New report describes cycle of human trafficking from Horn of Africa into Sinai PeninsulaDecember 9, 2013 in Egypt
On 4 December, a report entitled “The Human Trafficking Cycle: Sinai and Beyond” was presented to EU home Affairs Commissioner Cecilia Malmström in the European Parliament. This, the second report on the topic, focuses on collusion between authorities and criminal networks in human trafficking from the Horn of Africa into the Sinai Peninsula. Between 2007 and 2012, as many as 30,000 men, women and children were trafficked by Eritrean and Sudanese security officers working with Bedouin gangs.
The report categorises trafficking in two main categories, those who are “kidnapped”, and those who are “smuggled”, leaving voluntarily, but abducted in the process of migration. In both cases, the victims are ultimately transferred to members of the Rashaida and Hidarib Bedouin tribes (either through financial exchange, or surrendered by force), and sent to torture camps in Egypt’s Sinai Peninsula. Many of the victims have been abducted from refugee camps in Ethiopia, Sudan or Eritrea. Most troubling, the report finds that approximately 95% of abductees are from Eritrea.
Nearly 3,000 Eritreans attempt to leave their landlocked nation each month. The disproportionate number of Eritreans abducted stems from three key factors: 1) the diaspora includes a tightly knit community structure and disposable income, which increases the chance of collecting ransom; 2) the lack of alternatives and relative destitution of Eritrean migrants and refugees particularly youth who are forced into conscription and child labour; and 3) the involvement of some Eritrean authorities in trafficking.

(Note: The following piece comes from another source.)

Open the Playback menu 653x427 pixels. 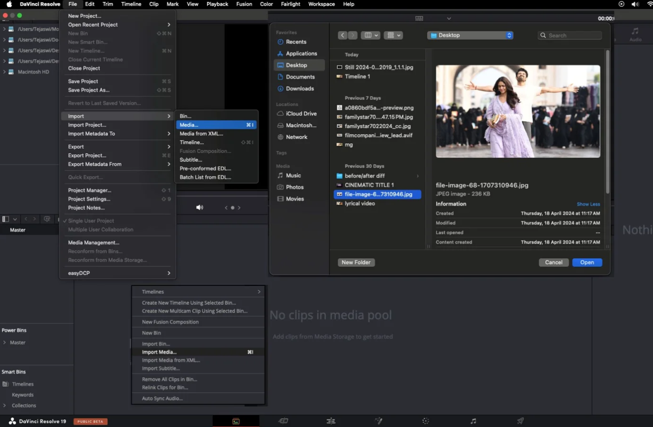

Eritreans require an exit visa to leave their nation. Because there is a “shoot to kill” policy at the Eritrea/Ethiopia border, many Eritreans choose to exit the nation through the Sudanese border, seeking shelter in Sudanese refugee camps. The report finds that trafficking would not be possible without the collusion of local Eritrean security officials. Further, many involuntary Eritrean victims are kidnapped by the country’s senior military officers and smuggled into Sudan.
Once in Sudan, the victims’ families are contacted with a threat to sell the hostages to Bedouin traffickers in Sinai if the ransom demand is not met. The report states that the hostages are, “chained together without toilets or washing facilities and dehydrated, starved and deprived of sleep.”
If demands are not met, victims are ultimately sent to Egypt’s Sinai Peninsula and placed in torture camps as ransom demands continue. Torture methods include “burning, beating, and electrocuting. Some hostages are slashed with knives, or have bottles melted on their skin. Some are repeated [sic] raped; some have been hung.” In addition, some victims have had their organs harvested.
Estimates reveal that between 5,000 and 10,000 of the hostages have died in captivity. Refugees continue to be abducted and held in Sinai, and an increasing number of victims are taken involuntarily from their home countries. Since 2009, nearly £366 million has been extorted from families in ransom payments. Those that escape trafficking risk further abduction, or are detained by Egyptian or Israeli authorities, where they are imprisoned then forced to pay their own deportation and repatriation fees.